The 1886 Meriden’s were financially weak. Shareholders of the Meriden Base Ball Association complained about their schedule at the beginning of the season, because the team had no weekend dates and only seven home games during the month of May. This negatively affected ticket sales early in the season. The team eventually disbanded on July 13, 1886, toting a miserable 12-34 record. As a result, Frank Grant left Meriden with two teammates, Steve Dunn and Jack Remsen, to join the Buffalo Bisons of the International League.

1888 Frank Grant Baseball Player Buffalo
Frank Grant, Second Baseman, Buffalo, 1888.

Grant was happy to join a more wealthier club. One Hartford Courant reporter stated, “Grant gets double the pay in Buffalo he received in Meriden.” However, in Buffalo his race became more of a controversy than it was in Meriden. Several news outlets alluded to his ethnicity. According to the St. Louis Globe-Democrat newspaper, “The Spaniard is what Grant, the colored player of the Buffalos, is called.” The Syracuse Evening Herald announced, “Manager [John] Chapman of Buffalo calls Grant, his colored second baseman, an ‘Italian.’”

Some sportswriters nicknamed Grant “The Black Dunlap,” as a reference to Fred Dunlap, a top-fielding second basemen of the 1880’s. In three seasons with Buffalo, Grant welcomed loud cheers but he also dealt with numerous racial taunts and threats. Players and officials by International League tried to ban black players. Despite the animus against him, Grant hit .353 and led the league with 11 home runs and 49 extra-base hits in 1887. He hit for the cycle and stole home twice.

1895 Aug 28 Cuban Giants Frank Grant Poem Franklin Repository Newspaper
Frank Grant featured in The Franklin Repository, August 28, 1895.

Grant’s departure from the International League was attributed to racial bigotry. He faced discrimination from his opponents and his own teammates. He wore wooden shin guards to protect himself from the cleats of sliding baserunners. Pitchers threw at him intentionally on a few occasions. Teammates threatened to strike if he continued to play, and some refused to pose with him in photographs. When Grant asked for the same salary as the previous year ($250 per month), Buffalo denied his request and he went elsewhere.

1896 Cuban Giants Frank Grant
Frank Grant (seated middle, second from right) and the Cuban Giants, 1896.

By 1891, Grant had become the highest paid member of the New York Gorhams – one of the best black teams of all-time.
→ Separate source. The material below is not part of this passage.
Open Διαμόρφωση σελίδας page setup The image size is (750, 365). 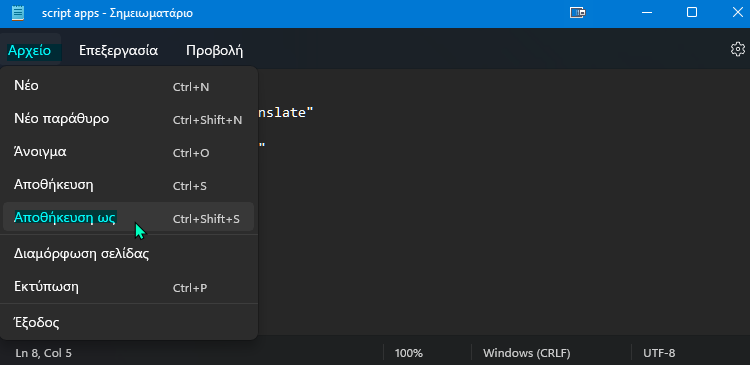pyautogui.click(x=128, y=254)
The Gorehams were granted into the Connecticut League as the club representing the Town of Ansonia. When his team traveled to Cape May, New Jersey, in mid-August, they won a game with United States President Benjamin Harrison in attendance. Harrison was the only sitting President to witness a black club in action during the era of segregated baseball.

1902 Philadelphia Giants Frank Grant Sitting Second From Left
Frank Grant (sitting second from left) with the Philadelphia Giants, 1902.

Grant played professionally for another sixteen years. He starred for the Cuban Giants, Page Fence Giants, New York Gorhams, Cuban X-Giants, Philadelphia Giants and Brooklyn Royal Giants. His last known games were with Brooklyn in 1907. He retired from the game at 42 years old after a long and successful career. The 1910 United States Census listed Frank Grant’s occupation as “baseball player” – even though his diamond days had already ended.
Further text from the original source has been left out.